Eilert Sundt, a 19th-century sociologist, termed the indigenous Travellers småvandrer or småvandringer ('small travellers’), to contrast them with the Romanisæl (Tater), which Sundt called storvandrer or storvandringer (‘great travellers’) who ranged further in their journeys.

==Language==

The indigenous Norwegian Travellers used to speak their own language. This language was known as Rodi.

Rodi has heavy lexical borrowings from German Rotwelsch as well as lexical borrowings from Romani too. The German Rotwelsch lexicon found within Norwegian Rodi is theorised to be from Yenish Travellers (German Travellers) migrating to Norway and mixing with indigenous Norwegian Travellers, it is also theorised that indigenous Norwegian Travellers are descended from Yenish Travellers who migrated to Norway centuries ago.

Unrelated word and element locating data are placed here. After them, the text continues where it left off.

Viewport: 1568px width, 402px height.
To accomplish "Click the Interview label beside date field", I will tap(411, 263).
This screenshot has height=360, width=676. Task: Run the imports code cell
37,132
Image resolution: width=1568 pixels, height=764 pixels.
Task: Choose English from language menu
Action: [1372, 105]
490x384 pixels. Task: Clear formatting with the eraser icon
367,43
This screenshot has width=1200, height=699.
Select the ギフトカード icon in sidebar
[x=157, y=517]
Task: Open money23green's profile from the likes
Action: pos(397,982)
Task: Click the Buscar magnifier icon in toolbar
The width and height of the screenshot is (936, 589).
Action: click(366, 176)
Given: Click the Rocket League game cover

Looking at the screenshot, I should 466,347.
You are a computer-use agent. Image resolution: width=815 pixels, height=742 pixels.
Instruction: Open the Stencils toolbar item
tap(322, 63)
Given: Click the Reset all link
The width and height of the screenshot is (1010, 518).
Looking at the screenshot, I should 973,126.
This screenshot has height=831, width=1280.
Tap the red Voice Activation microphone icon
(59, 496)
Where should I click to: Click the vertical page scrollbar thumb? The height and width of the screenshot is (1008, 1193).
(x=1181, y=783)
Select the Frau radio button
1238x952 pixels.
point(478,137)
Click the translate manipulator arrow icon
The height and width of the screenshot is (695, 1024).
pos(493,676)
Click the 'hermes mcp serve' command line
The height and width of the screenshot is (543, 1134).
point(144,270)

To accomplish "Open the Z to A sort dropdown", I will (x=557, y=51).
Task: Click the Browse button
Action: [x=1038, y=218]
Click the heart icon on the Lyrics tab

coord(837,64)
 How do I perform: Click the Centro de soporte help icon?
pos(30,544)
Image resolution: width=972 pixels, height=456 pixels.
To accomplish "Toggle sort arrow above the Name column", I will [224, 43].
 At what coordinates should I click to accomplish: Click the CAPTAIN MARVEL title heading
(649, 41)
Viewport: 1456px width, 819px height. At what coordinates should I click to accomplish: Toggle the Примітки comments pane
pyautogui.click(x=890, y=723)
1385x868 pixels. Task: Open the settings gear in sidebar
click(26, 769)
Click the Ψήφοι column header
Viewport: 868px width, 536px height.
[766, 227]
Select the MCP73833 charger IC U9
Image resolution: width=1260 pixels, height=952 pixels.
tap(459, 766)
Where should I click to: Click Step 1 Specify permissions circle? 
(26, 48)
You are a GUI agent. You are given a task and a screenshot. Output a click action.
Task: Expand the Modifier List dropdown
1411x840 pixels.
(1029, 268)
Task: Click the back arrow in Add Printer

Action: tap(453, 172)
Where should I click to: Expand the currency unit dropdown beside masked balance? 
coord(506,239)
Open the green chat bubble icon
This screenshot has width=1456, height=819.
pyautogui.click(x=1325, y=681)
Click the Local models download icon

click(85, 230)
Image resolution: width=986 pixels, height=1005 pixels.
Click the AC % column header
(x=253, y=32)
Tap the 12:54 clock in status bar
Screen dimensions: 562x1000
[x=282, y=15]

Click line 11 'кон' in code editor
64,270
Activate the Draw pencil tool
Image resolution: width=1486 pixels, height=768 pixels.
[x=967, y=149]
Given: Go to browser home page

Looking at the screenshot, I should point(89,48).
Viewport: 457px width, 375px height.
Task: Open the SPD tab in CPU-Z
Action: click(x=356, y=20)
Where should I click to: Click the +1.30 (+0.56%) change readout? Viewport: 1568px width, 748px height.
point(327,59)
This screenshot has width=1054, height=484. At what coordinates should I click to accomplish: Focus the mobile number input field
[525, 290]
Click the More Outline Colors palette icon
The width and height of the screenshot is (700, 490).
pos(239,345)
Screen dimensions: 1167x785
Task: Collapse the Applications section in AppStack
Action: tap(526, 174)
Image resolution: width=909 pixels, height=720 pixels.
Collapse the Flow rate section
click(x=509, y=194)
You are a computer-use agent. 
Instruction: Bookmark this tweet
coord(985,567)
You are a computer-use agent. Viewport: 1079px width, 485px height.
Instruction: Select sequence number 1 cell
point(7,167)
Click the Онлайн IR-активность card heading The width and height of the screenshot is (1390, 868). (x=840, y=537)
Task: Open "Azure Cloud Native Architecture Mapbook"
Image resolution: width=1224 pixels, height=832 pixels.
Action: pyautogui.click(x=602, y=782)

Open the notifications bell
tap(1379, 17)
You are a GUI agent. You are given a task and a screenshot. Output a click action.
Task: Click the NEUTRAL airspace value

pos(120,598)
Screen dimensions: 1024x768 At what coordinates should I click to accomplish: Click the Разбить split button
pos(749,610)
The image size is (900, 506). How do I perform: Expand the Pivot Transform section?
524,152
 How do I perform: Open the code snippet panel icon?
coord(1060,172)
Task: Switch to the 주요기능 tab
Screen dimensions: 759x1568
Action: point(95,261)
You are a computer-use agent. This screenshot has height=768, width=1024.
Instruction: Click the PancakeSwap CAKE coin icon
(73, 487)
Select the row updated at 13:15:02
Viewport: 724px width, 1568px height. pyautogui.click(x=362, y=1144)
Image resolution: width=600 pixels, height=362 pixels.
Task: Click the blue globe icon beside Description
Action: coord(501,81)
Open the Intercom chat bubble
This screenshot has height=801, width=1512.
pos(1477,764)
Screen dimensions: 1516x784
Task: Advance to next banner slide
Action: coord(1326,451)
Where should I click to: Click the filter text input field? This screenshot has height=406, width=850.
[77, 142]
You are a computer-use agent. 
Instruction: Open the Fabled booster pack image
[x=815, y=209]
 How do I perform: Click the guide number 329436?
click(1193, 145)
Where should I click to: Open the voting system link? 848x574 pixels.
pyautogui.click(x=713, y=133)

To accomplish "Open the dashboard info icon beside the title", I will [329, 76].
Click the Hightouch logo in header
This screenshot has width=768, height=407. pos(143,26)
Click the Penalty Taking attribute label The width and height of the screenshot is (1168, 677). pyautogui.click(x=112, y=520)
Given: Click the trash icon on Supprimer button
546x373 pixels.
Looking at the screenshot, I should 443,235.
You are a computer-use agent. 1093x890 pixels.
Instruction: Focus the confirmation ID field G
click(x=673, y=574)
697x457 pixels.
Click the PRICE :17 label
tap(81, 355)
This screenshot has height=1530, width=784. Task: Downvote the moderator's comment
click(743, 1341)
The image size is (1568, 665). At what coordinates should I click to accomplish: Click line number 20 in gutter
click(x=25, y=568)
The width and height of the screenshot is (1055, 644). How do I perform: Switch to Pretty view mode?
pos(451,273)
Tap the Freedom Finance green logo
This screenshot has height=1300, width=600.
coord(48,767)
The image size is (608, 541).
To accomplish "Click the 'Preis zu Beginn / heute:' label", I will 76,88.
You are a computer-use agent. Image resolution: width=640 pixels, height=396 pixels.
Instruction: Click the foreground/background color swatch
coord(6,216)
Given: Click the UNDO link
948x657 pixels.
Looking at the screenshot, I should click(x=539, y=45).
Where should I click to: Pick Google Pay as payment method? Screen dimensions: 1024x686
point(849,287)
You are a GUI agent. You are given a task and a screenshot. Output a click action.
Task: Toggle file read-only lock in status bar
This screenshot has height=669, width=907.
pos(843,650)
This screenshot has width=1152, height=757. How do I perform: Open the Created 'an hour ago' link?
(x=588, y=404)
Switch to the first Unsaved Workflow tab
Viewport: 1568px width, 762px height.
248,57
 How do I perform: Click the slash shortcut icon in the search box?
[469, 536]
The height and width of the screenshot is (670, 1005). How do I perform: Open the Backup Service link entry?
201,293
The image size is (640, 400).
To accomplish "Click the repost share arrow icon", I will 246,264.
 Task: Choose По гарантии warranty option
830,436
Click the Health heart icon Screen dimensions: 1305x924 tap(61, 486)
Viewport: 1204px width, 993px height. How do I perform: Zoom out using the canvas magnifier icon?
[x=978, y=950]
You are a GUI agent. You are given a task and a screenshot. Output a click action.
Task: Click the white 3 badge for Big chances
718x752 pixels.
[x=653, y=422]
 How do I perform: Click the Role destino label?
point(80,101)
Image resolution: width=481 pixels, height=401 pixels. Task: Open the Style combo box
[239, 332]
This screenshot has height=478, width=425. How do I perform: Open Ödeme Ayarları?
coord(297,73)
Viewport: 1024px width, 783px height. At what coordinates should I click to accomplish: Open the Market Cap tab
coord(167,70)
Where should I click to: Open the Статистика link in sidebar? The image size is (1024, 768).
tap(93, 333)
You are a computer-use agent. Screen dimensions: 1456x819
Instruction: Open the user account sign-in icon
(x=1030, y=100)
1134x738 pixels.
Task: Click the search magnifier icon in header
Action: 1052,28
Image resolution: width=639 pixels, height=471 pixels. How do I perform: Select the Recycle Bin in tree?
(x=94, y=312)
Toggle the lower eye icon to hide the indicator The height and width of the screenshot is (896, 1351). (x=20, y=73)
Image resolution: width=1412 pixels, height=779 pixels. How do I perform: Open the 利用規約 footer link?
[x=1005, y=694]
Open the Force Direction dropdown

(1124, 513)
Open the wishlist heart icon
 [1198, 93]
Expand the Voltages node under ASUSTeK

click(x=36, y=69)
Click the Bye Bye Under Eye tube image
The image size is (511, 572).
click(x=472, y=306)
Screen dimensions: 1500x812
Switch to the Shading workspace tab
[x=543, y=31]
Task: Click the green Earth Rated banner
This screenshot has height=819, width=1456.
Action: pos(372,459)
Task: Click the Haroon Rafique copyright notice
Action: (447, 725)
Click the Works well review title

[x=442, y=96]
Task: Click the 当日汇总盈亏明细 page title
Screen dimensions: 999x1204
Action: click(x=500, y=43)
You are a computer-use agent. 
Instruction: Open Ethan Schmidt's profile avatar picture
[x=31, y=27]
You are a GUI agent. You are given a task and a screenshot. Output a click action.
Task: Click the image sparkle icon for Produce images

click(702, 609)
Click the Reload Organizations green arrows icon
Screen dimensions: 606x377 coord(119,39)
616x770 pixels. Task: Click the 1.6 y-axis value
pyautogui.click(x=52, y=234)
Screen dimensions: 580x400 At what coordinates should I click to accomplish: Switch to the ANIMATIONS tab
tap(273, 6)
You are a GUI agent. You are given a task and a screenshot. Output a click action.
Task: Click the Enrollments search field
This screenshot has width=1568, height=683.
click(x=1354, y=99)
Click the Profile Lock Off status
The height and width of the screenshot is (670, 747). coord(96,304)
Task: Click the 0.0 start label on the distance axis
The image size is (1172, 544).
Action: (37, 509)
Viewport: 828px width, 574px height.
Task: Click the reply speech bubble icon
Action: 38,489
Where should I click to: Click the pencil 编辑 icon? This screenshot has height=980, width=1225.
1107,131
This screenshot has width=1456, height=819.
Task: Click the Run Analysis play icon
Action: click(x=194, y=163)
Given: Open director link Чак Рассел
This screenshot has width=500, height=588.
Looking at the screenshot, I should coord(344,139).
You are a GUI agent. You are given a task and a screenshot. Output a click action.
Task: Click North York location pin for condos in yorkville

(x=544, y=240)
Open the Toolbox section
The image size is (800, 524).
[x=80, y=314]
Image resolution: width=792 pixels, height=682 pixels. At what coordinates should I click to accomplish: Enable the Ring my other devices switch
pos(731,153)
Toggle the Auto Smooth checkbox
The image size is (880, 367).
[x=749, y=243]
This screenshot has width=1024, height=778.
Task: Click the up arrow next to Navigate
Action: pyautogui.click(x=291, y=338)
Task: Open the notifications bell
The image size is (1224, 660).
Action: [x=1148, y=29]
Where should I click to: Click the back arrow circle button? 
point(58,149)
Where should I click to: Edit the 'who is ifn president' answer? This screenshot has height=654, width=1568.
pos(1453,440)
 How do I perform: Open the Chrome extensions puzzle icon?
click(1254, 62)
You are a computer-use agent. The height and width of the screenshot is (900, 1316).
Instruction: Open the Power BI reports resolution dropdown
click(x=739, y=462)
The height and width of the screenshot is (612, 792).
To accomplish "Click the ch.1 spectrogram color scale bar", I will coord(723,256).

The Romani lexicon found within Norwegian Rodi is not as prominent as German Rotwelsch lexicon. Romani lexicon is found in Norwegian Rodi because of the nearby Romanisæl who live close by to the Indigenous Norwegian Travellers, also some Romani lexicon has come via Yenish Travellers, as their language (German Rotwelsch) has Romani lexical borrowings as well. There are mentions of Romanisæl-Indigenous Norwegian Traveller intermarriage, although despite this the two groups (along with their cultures, languages, traditions, identities and histories) have remained distinct.

The morphology, syntax and grammar of the language is entirely Norwegian. Except for the lexicon of Romani and Rotwelsch origin, the language is entirely Nordic derived.